Which is fine, but a bit more involved than I was expecting. Otherwise, everything felt very familiar.

Performance

Note that all results below are from my MacBook Air M2.

This CNN has three configurations: PyTorch CPU, PyTorch GPU, and MLX GPU. As a sanity check, over 30 epochs, here’s how the three compare in terms of accuracy and loss:

Accuracy and Loss over 30 epochs; visualization code available in the linked repository

The results here are all in the same ballpark, though it’s interesting that the MLX-based model appears to converge more quickly than the PyTorch-based ones.

In addition, it seems like the accuracy of the MLX model is consistently slightly below that of the PyTorch-based models. I’m not sure what accounts for that discrepancy.
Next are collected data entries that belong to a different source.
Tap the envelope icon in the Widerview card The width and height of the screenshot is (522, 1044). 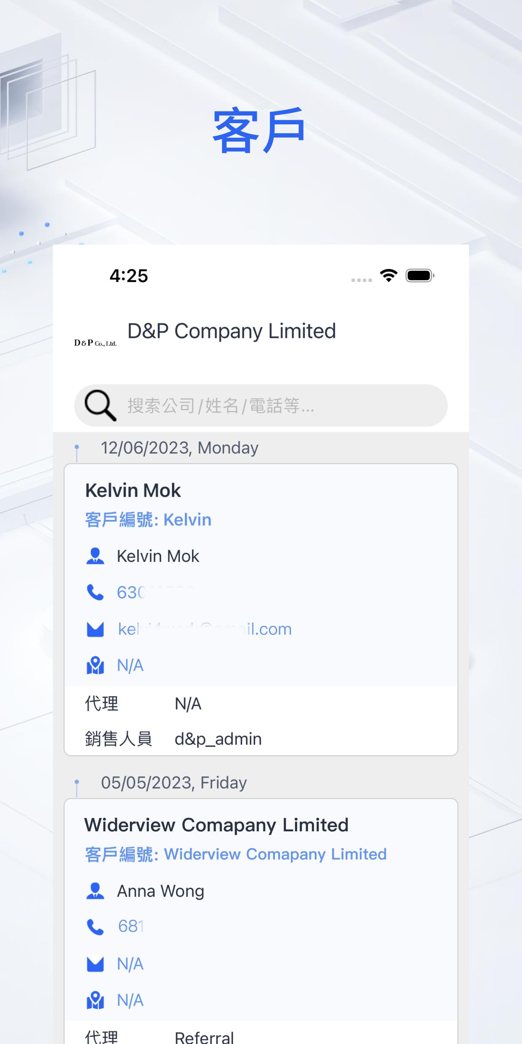(95, 964)
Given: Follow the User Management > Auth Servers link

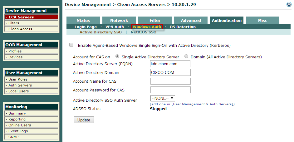Looking at the screenshot, I should click(203, 104).

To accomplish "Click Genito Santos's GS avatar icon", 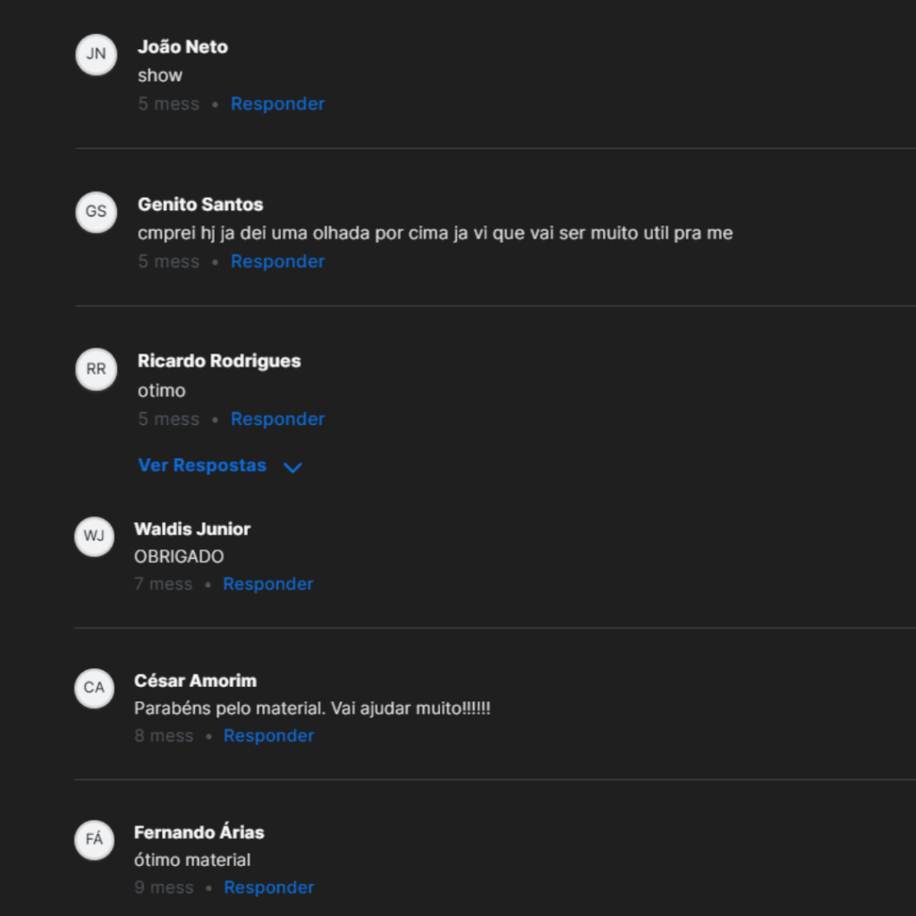I will coord(96,211).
In terms of runtime performance, I had other interesting results:

Training epoch runtime variance across the three model configurations

When training the model, the PyTorch-based model on the CPU unsurprisingly took the most time, from a minimum of 36 to a maximum of 45 seconds per epoch. The MLX-based model, running on the GPU, had a range of about 21–27 seconds per epoch. PyTorch running on the GPU, via the MPS device , was the clear winner in this regard, with epochs ranging from 10–14 seconds.
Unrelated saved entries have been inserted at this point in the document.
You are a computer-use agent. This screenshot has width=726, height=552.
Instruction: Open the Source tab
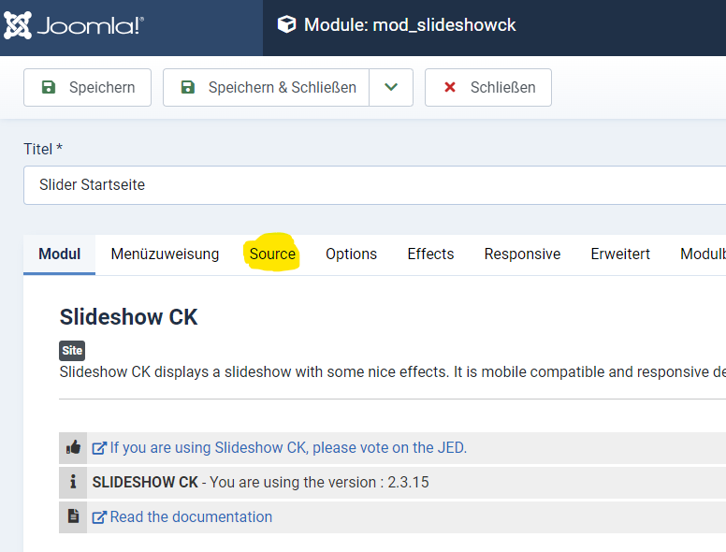pos(272,254)
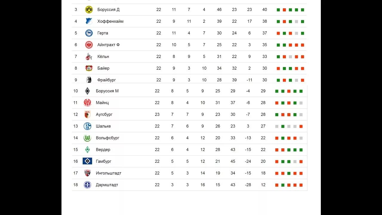Click the Айнтрахт Ф eagle logo
Viewport: 382px width, 215px height.
pos(89,45)
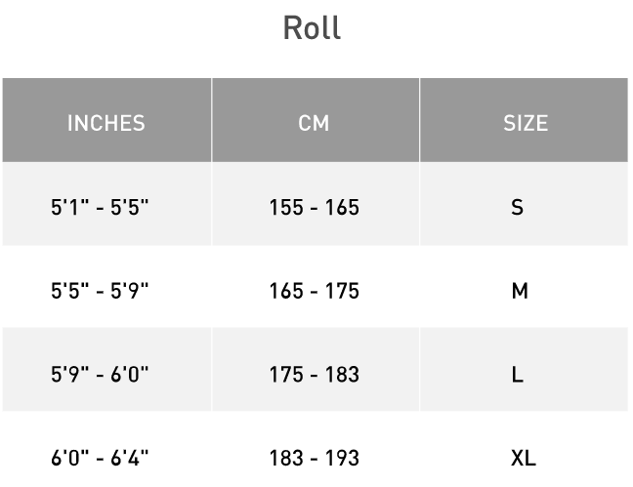
Task: Click the 193 in the last CM row
Action: click(342, 458)
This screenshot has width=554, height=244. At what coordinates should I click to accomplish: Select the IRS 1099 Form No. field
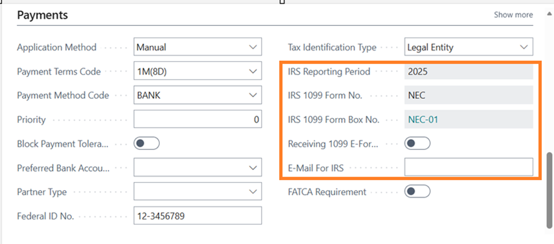tap(468, 95)
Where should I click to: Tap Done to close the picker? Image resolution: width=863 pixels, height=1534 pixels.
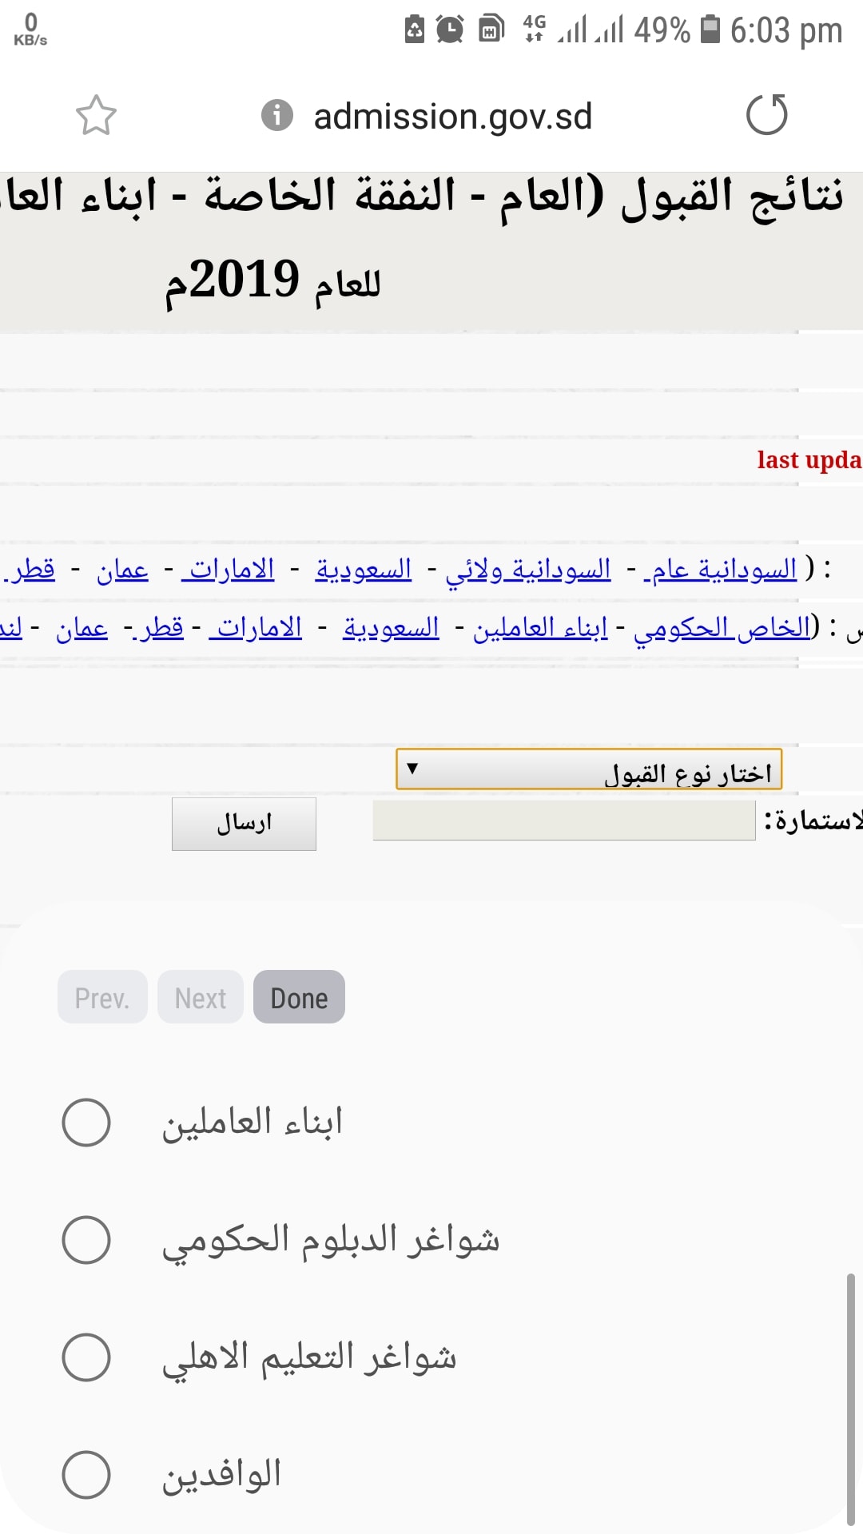299,997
Classification over the test dataset of ten thousand images tells a different story.

Total time taken by each model variant to classify all 10k images in the test dataset; batches of 512

While it took the CPU-based model around 1700ms to classify all 10k images in batches of 512, the GPU-based models completed this task in 1100ms for MLX and 850ms for PyTorch.

However, when classifying the images individually rather than in batches:

Total time taken by each model variant to classify all 10k images in the test dataset; single images at a time over ten thousand.

Apple Silicon uses a unified memory model, which means that when setting the data and model GPU device to mps in PyTorch via something like .to(torch.device(“mps”)) , there is no actual movement of data to physical GPU-specific memory. So it seems like the overhead associated with PyTorch’s initialization of Apple Silicon GPUs for code execution is fairly heavy. As seen further above, it works great during parallel batch workloads. But for individual record classification after training, it was far outperformed by whatever MLX is doing under the hood to spin up GPU execution more quickly.

Profiling

Taking a quick look at some cProfile output for the MLX-based model, ordered by cumulative execution time:

   ncalls  tottime  percall  cumtime  percall filename:lineno(function)
426 86.564 0.203 86.564 0.203 {built-in method mlx.core.eval}
1 2.732 2.732 86.271 86.271 /Users/mike/code/cnn/src/python/mlx/cnn.py:48(train)
10051 0.085 0.000 0.625 0.000 /Users/mike/code/cnn/src/python/mlx/model.py:80(__call__)
30153 0.079 0.000 0.126 0.000 /Users/mike/Library/Python/3.9/lib/python/site-packages/mlx/nn/layers/pooling.py:23(_sliding_windows)
30153 0.072 0.000 0.110 0.000 /Users/mike/Library/Python/3.9/lib/python/site-packages/mlx/nn/layers/convolution.py:122(__call__)
1 0.062 0.062 0.062 0.062 {built-in method _posixsubprocess.fork_exec}
40204 0.055 0.000 0.055 0.000 {built-in method relu}
10051 0.054 0.000 0.054 0.000 {built-in method mlx.core.mean}
424 0.050 0.000 0.054 0.000 {built-in method step}

We some time spent here in a few layer functions, with the bulk of time spent in mlx.core.eval(), which makes sense since it’s at this point in the graph that things are actually being computed.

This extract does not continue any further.